<<<<

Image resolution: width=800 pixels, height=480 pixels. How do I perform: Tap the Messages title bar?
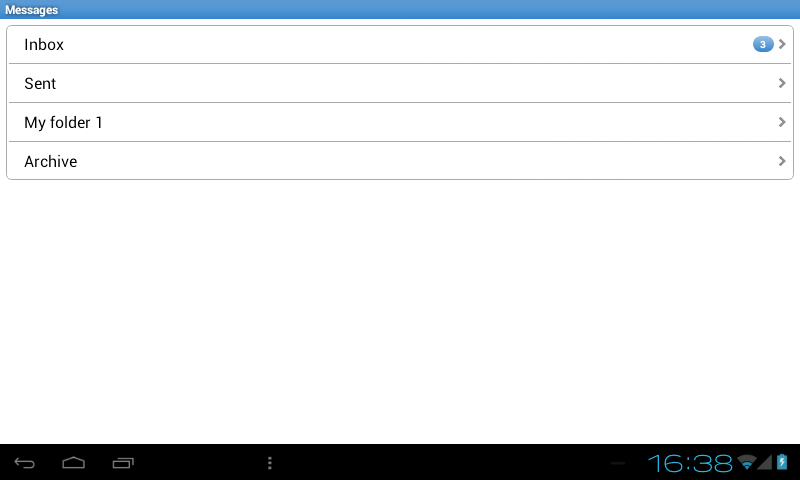[x=400, y=10]
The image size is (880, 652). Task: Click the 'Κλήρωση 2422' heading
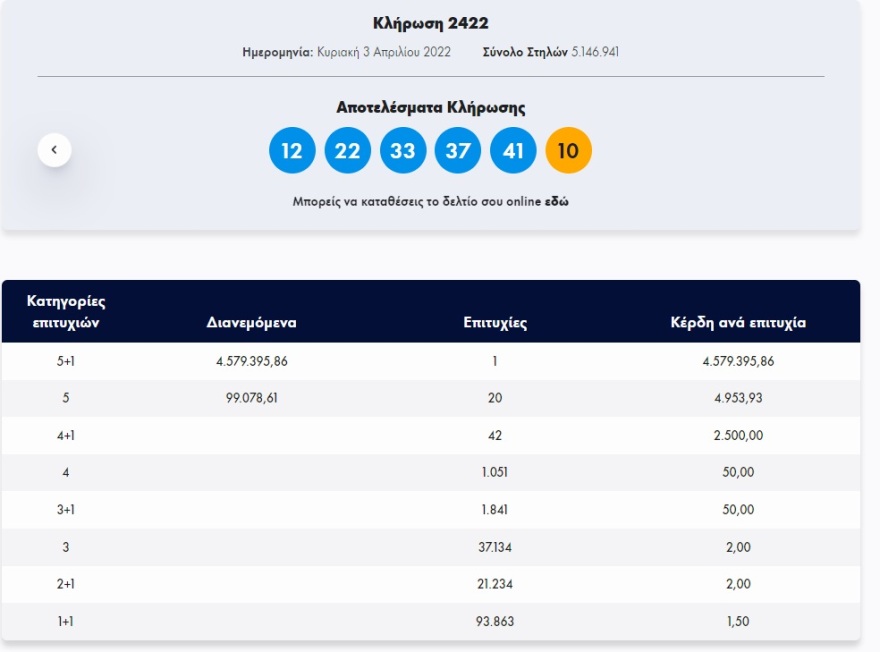tap(431, 23)
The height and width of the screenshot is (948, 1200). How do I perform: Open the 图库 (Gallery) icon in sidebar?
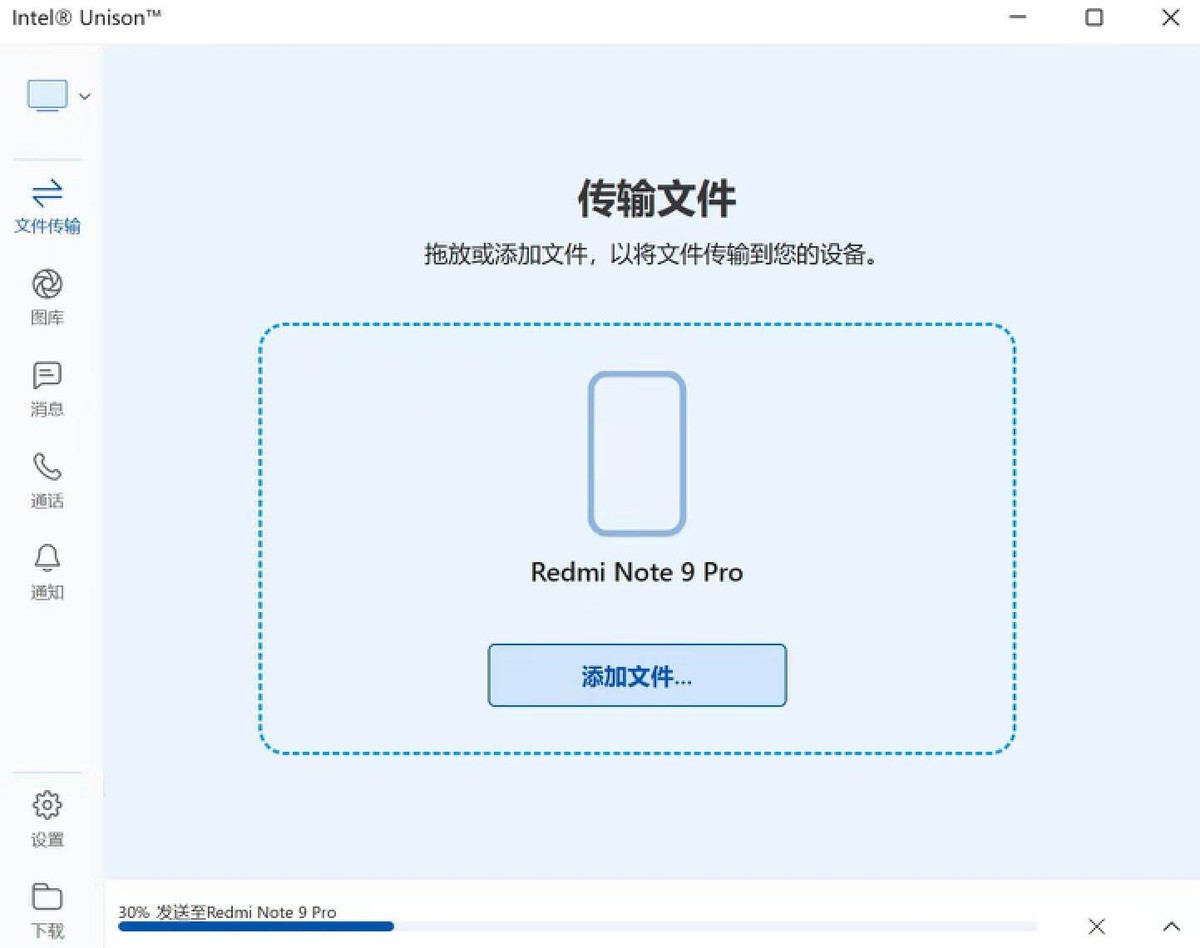pos(46,292)
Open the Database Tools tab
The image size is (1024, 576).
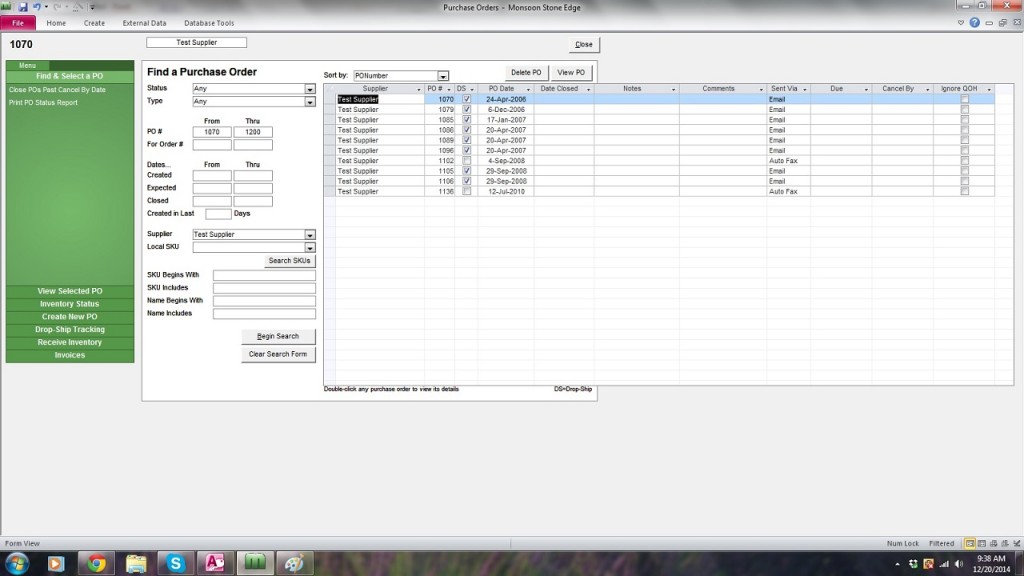click(x=209, y=22)
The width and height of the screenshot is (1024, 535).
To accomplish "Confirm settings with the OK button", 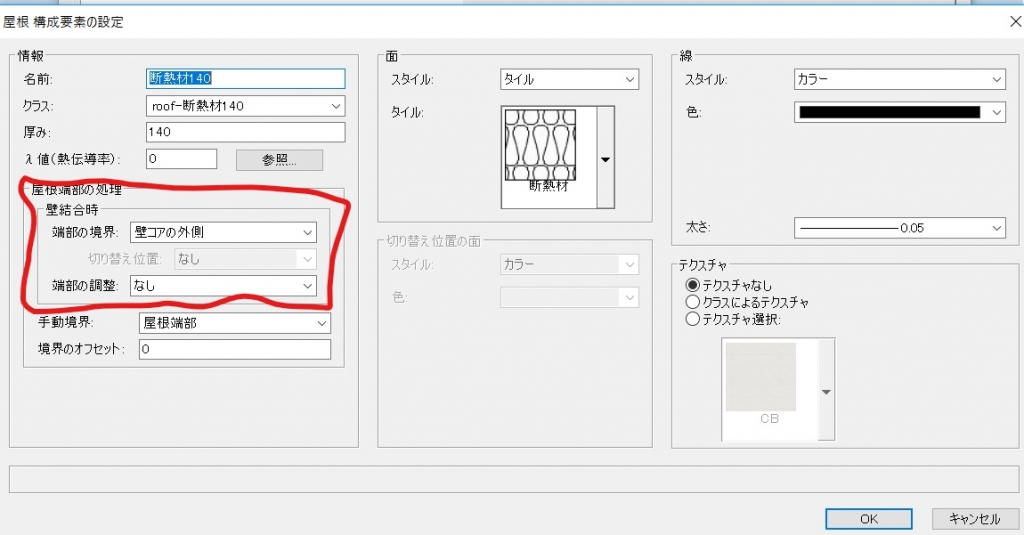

>>>>

- EXERCISE DESCRIPTION -
The listing is to be repeated word for word, with all pictures omitted.

- ANSWER SPACE -
Image resolution: width=800 pixels, height=480 pixels. How do I perform: Tap the Messages title bar?
[x=400, y=10]
The image size is (880, 652). Task: Click the 'Κλήρωση 2422' heading
tap(431, 23)
The height and width of the screenshot is (948, 1200). How do I perform: Open the 图库 (Gallery) icon in sidebar?
pos(46,292)
Open the Database Tools tab
The image size is (1024, 576).
click(x=209, y=22)
The width and height of the screenshot is (1024, 535).
To accomplish "Confirm settings with the OK button", 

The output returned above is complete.